Revealing True Identity: Detecting Makeup Attacks in Face-based Biometric Systems
October 12, 2020
Face recognition systems are vulnerable to different types of presentation attacks, such as printed face images and plastic masks. To mitigate such vulnerability, face recognition systems are augmented with presentation attack detection modules. One of the most challenging attack types to detect with such modules is makeup. Makeup can substantially change the facial characteristics of a person, including, for example, their age and gender. Yet, makeup preserves the naturalness of the 3D geometry of the face, unlike flat printed images for example; and its material is normally worn every day by many people, unlike plastic masks for example. In this blog post, we introduce our work, in collaboration with Simon Fraser University, on detecting makeup attacks by recovering the true identity of a person behind a worn makeup.
Our framework is demonstrated in the figure below. The basic idea is very simple and intuitive. If we remove the makeup from the face and find that the face without makeup is considerably different from the face with the makeup, then the makeup was meant to conceal the identity and hence considered an attack. That is what the Makeup Removal and Matcher blocks do in the figure. The makeup removal module is trained to generate an image without makeup from an input image with makeup.
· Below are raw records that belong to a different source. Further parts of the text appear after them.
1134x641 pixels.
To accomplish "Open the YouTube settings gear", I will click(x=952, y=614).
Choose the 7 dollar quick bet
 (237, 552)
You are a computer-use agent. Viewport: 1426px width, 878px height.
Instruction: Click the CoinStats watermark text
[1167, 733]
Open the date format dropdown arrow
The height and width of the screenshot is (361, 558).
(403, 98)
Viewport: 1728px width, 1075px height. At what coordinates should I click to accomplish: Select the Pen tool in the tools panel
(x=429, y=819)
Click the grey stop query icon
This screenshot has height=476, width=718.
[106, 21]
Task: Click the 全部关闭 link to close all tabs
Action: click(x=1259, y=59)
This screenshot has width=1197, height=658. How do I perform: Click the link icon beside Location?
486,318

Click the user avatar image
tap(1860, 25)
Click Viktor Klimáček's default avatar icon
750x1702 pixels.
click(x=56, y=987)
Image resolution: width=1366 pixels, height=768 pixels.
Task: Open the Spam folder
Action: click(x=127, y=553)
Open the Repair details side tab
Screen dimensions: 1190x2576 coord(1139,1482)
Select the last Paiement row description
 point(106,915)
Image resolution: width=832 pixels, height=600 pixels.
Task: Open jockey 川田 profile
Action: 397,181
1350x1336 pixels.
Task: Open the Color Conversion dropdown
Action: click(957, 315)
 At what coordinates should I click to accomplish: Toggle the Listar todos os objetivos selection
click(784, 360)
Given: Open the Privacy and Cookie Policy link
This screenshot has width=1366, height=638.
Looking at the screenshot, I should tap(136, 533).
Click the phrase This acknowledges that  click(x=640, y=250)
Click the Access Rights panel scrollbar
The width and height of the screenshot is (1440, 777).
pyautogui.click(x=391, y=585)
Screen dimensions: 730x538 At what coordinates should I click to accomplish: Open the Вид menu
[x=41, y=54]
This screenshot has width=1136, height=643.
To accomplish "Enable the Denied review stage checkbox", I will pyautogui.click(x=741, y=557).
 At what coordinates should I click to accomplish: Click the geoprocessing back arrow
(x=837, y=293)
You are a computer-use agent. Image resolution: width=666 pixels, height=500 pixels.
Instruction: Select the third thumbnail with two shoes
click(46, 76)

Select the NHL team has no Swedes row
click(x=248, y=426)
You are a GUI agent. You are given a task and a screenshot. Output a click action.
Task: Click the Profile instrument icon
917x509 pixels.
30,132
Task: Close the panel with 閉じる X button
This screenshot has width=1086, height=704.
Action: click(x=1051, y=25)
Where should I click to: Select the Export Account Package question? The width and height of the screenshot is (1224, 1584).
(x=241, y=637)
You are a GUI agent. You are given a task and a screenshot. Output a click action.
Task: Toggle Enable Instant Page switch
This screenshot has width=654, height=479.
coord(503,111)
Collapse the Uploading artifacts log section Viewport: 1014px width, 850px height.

However, the makeup removal module does not know how to deal with images that do not have makeup. Therefore, to enhance the model’s performance, we filter away images that do not have makeup before feeding them to the makeup removal module. This is the role of the Classifier block in the figure.
The most critical component of our solution is the makeup removal module. It is trained using a modified CycleGAN framework. Two generators are trained along with two discriminators. Each generator either removes or adds back the makeup. One discriminator distinguishes real makeup images from the generated ones, and the other distinguishes real no-makeup images from the generated ones. During testing, only the generator that removes makeup is used. Different losses are deployed during training to make sure that a two-way transformation of an input image through the model preserves perceptual structure, identity, and feature representation.
Experiments are conducted on the PADISI-Face dataset. Specifically, our model uses the RGB images and three wavelengths 940 nm, 1050 nm, and 1200 nm of the SWIR images. Examples of RGB and 1050 nm images are shown below.
Overall System Performance
The two plots below show two views of the ROC curves for two versions of our entire face presentation attack system. One version uses only RGB images and the other uses both RGB and SWIR images as explained above. Adding SWIR channels significantly enhances the performance of the system, boosting the true positive rate (TPR) at 0.1 false positive rate (FPR) from 71.65% to 96.85%.
Makeup Removal Performance
We compare the performance of our makeup removal approach to three SOTA approaches, which are:
BTD: C. Cao, F. Lu, C. Li, S. Lin, and X. Shen. 2019. Makeup Removal via Bidirectional Tunable De-Makeup Network. IEEE Transactions on Multimedia 21, 11 (Nov 2019), 2750–2761.
BeautyGAN: Tingting Li, Ruihe Qian, Chao Dong, Si Liu, Qiong Yan, Wenwu Zhu, and Liang Lin. 2018. BeautyGAN: Instance-Level Facial Makeup Transfer with Deep Generative Adversarial Network. In Proceedings of the 26th ACM International Conference on Multimedia. 645–653.
RES: Wei Shen and Rujie Liu. 2017. Learning residual images for face attribute manipulation. In Proceedings of the IEEE conference on computer vision and pattern recognition. 4030–4038.
The first comparison is on the structural similarity between the generated images with no makeup and reference images for the same subjects with no makeup. The table below shows the results on two structural similarity metrics. Our approach outperformed all others in both metrics.
The second comparison was based on human judgement of the quality of the generated images. In this study, 57 participants were asked to rank the generated images from different methods according to their quality. The results show that our method was ranked first for more than 77% of the time, and was ranked among the top two more than 94% of the time.